Part Four: Land and Rent


“The Land for the People”

(published first in Liberty, June 24, 1882)

The Liverpool speech, it seems, was delivered by Davitt in response to a challenge from the English press to explain the meaning of the phrase, “the land for the people.” We hope they understand it now.

“The land for the people,” according to Parnell, appears to mean a change of the present tenants into proprietors of the estates by allowing them to purchase on easy terms fixed by the State and perhaps with the State’s aid, and a maintenance thereafter of the present landlord system, involving the collection of rents by law.

“The land for the people,” according to Davitt, as explained at Liverpool, appears to mean a change of the whole agricultural population into tenants of the State, which is to become the sole proprietor by purchase from the present proprietors, and the maintenance thereafter of the present landlord system involving the collection of rents in the form of taxes.

“The land for the people,” according to George, appears to be the same as according to Davitt, except that the State is to acquire the land by confiscation instead of by purchase, and that the amount of rental is to be fixed by a different method of valuation.

The land for the people,” according to Liberty, means the protection (by the State while it exists, and afterwards by such voluntary associations for the maintenance of justice as may be destined to succeed it) of all people who desire to cultivate land in the possession of whatever land they personally cultivate, without distinction between the existing classes of landlords, tenants, and laborers, and the positive refusal of the protecting power to lend its aid to the collection of any rent whatsoever; this state of things to be brought about by inducing the people to steadily refuse the payment of rent and taxes, and thereby, as well as by all other means of passive and moral resistance, compel the State to repeal all the so-called land titles now existing.

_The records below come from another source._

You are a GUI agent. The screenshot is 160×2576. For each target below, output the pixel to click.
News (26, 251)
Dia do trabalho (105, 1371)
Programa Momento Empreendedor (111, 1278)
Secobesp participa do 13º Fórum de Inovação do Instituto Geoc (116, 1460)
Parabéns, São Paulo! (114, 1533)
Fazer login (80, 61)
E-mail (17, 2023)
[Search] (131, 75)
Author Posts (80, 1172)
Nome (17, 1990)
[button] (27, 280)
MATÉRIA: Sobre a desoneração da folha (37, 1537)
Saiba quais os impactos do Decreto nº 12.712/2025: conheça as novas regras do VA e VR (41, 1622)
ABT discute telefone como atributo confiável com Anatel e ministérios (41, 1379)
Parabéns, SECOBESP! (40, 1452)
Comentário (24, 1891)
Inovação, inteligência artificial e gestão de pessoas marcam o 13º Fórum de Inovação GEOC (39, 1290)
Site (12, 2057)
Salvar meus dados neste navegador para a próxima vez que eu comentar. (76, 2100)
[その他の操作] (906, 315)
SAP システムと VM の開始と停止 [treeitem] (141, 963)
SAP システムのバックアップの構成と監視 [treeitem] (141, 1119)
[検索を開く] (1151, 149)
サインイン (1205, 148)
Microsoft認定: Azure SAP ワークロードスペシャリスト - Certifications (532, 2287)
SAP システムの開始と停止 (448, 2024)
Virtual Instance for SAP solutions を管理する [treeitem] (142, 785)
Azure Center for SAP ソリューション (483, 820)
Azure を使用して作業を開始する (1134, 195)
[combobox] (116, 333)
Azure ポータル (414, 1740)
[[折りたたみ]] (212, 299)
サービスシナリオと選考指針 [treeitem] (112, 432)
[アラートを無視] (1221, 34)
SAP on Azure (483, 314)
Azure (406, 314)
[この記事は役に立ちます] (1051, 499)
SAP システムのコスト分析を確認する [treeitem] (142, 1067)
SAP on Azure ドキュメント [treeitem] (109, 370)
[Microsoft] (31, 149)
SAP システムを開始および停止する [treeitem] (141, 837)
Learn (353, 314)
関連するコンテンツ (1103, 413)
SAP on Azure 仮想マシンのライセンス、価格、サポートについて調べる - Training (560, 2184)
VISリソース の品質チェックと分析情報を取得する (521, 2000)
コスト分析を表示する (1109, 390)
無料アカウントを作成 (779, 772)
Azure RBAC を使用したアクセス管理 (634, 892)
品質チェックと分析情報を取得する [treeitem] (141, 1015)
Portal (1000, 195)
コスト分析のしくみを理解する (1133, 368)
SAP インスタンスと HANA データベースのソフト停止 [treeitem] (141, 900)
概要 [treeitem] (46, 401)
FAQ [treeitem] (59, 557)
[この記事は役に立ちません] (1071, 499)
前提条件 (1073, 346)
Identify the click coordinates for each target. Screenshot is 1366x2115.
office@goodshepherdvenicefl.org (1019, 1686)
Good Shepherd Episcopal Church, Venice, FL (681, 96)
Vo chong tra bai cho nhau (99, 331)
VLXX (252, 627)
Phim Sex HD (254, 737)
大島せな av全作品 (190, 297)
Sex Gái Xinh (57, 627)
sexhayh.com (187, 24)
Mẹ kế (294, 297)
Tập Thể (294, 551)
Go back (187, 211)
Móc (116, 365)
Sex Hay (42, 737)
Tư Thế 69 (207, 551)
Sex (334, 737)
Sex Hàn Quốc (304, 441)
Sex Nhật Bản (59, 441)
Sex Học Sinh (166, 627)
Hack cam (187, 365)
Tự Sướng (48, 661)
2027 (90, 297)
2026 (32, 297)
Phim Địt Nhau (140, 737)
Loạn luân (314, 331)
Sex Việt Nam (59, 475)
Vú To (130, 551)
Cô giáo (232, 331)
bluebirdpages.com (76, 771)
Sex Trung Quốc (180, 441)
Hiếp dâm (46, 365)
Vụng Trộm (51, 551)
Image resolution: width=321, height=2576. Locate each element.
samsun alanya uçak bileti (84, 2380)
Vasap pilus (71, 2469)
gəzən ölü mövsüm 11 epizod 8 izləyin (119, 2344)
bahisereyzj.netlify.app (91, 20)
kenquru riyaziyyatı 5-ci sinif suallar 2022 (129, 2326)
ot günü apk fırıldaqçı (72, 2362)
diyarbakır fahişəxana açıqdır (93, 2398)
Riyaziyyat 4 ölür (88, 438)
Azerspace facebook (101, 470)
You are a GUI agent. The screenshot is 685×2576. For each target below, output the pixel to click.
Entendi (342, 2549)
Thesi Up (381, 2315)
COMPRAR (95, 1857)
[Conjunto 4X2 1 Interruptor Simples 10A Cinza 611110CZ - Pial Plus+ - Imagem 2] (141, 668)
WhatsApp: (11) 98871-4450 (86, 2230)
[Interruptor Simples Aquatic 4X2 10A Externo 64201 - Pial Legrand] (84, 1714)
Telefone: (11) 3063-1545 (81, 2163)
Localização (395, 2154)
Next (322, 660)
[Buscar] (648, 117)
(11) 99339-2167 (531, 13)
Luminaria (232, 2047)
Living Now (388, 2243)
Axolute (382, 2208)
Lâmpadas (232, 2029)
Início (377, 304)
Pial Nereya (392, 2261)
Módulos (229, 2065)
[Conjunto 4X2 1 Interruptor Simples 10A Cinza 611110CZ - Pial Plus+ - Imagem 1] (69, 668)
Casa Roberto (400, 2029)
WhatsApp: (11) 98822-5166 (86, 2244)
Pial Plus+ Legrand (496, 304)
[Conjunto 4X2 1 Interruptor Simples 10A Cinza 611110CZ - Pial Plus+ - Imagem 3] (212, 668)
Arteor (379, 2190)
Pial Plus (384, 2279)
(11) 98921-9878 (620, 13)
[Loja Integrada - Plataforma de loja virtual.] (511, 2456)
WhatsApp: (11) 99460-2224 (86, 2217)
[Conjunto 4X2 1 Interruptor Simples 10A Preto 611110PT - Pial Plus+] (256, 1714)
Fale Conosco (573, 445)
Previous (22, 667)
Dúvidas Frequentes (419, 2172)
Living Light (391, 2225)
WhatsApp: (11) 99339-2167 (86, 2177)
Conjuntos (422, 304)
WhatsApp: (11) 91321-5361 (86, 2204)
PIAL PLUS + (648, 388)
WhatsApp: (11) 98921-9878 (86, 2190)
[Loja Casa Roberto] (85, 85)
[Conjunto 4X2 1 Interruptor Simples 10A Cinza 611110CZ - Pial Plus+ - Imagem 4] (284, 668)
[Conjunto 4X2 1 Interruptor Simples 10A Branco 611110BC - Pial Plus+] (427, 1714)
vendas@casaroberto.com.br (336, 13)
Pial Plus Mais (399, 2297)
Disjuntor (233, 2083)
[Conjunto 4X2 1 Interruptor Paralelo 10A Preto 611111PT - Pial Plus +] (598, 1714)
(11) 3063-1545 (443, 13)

Thus “the land for the people” according to Liberty is the only “land for the people” that means the abolition of landlordism and the annihilation of rent; and all of Henry George’s talk about “peasant proprietorship necessarily meaning nothing more than an extension of the landlord class” is the veriest rot, which should be thrown back upon him by the charge that land nationalization means nothing more than a diminution of the landlord class and a concentration and hundred-fold multiplication of the landlord’s power.